VPC-CNI Native Mode: IP Masquerading is Required for Pods to Reach the Public Internet

In VPC-CNI Native mode, Pod IPs are valid VPC IPs allocated from the IP pool of the node's secondary ENI, while the node's EIP (public IP) is bound only to the primary ENI. So when a Pod tries to reach the public internet:

  1. Source IP of the packet = Pod IP (a VPC IP on a secondary ENI);
  2. The kernel routes the packet out through the corresponding secondary ENI (NOT the primary ENI);
  3. The secondary ENI has no EIP, so once the packet hits the VPC boundary, there's no return path from the public internet;
  4. Result: Even if the node has an EIP bound, Pods CANNOT reach the public internet.

To make Pods in Native mode reach the public internet, one of the following must be true:

  • A NAT gateway is configured in the VPC (recommended for most cases — cleanest);
  • Cilium Egress Gateway is enabled (suitable when you need a fixed egress IP per namespace/Pod);
  • The ip-masq-agent described in this doc is enabled, which SNATs Pod traffic leaving the VPC to the node IP so it egresses via the primary ENI + node EIP (a self-managed equivalent of TKE's built-in ip-masq-agent).

GR and VPC-CNI Overlay modes don't have this issue:

  • GR / Overlay: Pod IPs are NOT valid VPC IPs, so cilium enables IP masquerading by default (enableIPv4Masquerade=true); when a Pod's traffic leaves the node it has already been SNAT'd to the node IP, and the node's existing public-internet capability (NAT gateway / EIP) carries it through.
  • Native: Pod IPs are valid VPC IPs, so cilium disables IP masquerading by default (enableIPv4Masquerade=false) — which is the source of the limitation above.

Cilium's IP Masquerading Function Introduction

Cilium enables IP masquerading by default, and requires explicit configuration to disable it with --set enableIPv4Masquerade=false.
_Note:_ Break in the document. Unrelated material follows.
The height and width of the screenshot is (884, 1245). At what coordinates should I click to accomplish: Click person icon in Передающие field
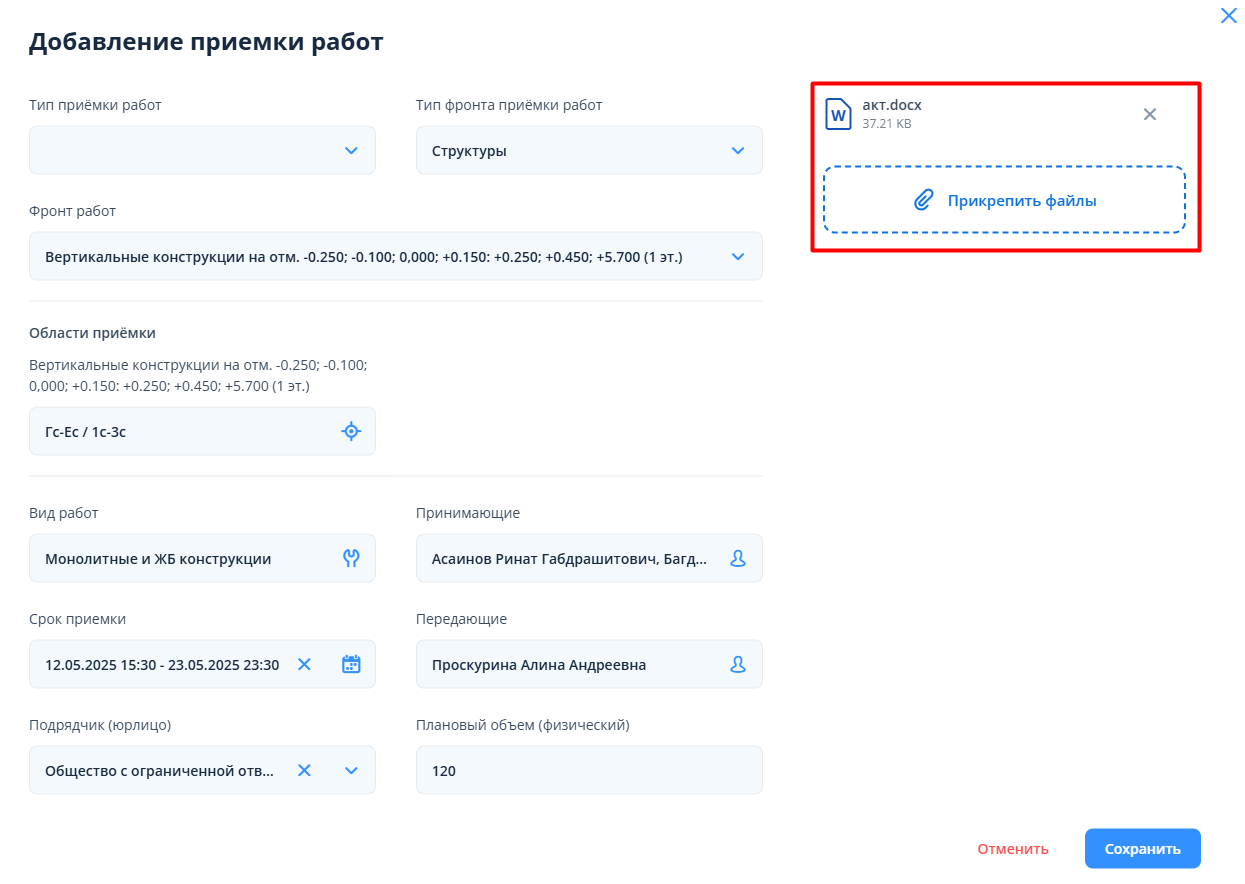pyautogui.click(x=738, y=665)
The default behavior is that as long as the destination IP is not on the local machine, it will be SNATed to the node IP. Typically, Pod IPs are routable within the cluster. If all Pod IPs are within a fixed network segment, you can configure ipv4NativeRoutingCIDR to only masquerade IP communications outside that segment.

eBPF vs iptables

Cilium supports both eBPF and iptables implementations for IP masquerading. In TKE environments, you need to use the eBPF implementation.
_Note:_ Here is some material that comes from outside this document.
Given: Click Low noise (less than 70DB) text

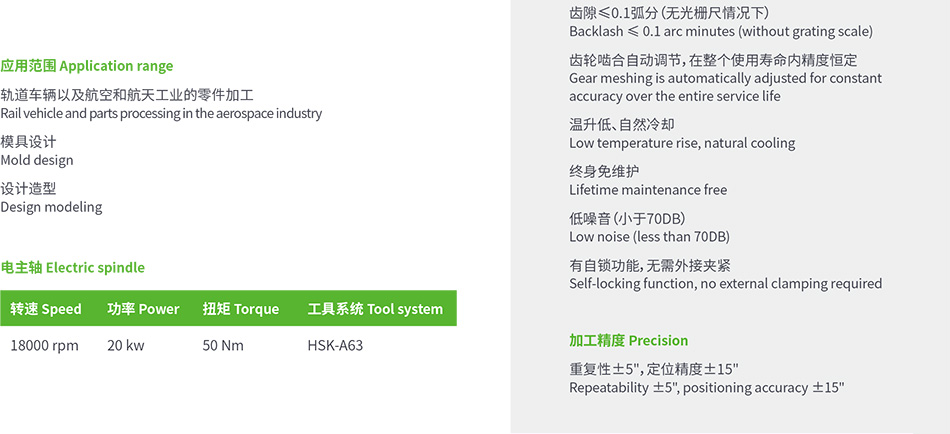Looking at the screenshot, I should tap(649, 237).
The eBPF implementation also has two usage methods:

  1. Configure ipv4NativeRoutingCIDR to avoid SNAT for a single CIDR.
  2. Enable the eBPF version of ipMasqAgent implementation, which can be configured to avoid SNAT for multiple CIDRs.

Tencent Cloud VPC supports adding secondary CIDRs to extend the VPC's CIDR range. Pod IPs in the same cluster may therefore belong to different large internal network segments (e.g., Pod A's IP is 172.x.x.x, while Pod B's IP is 10.x.x.x). Additionally, if you plan to interconnect with Kubernetes clusters on other clouds (such as AWS EKS clusters), the Pod IPs used by both clusters may also belong to different large internal network segments.

Therefore, if you need to enable IP masquerading, it's recommended to use Cilium's built-in eBPF version of ipMasqAgent.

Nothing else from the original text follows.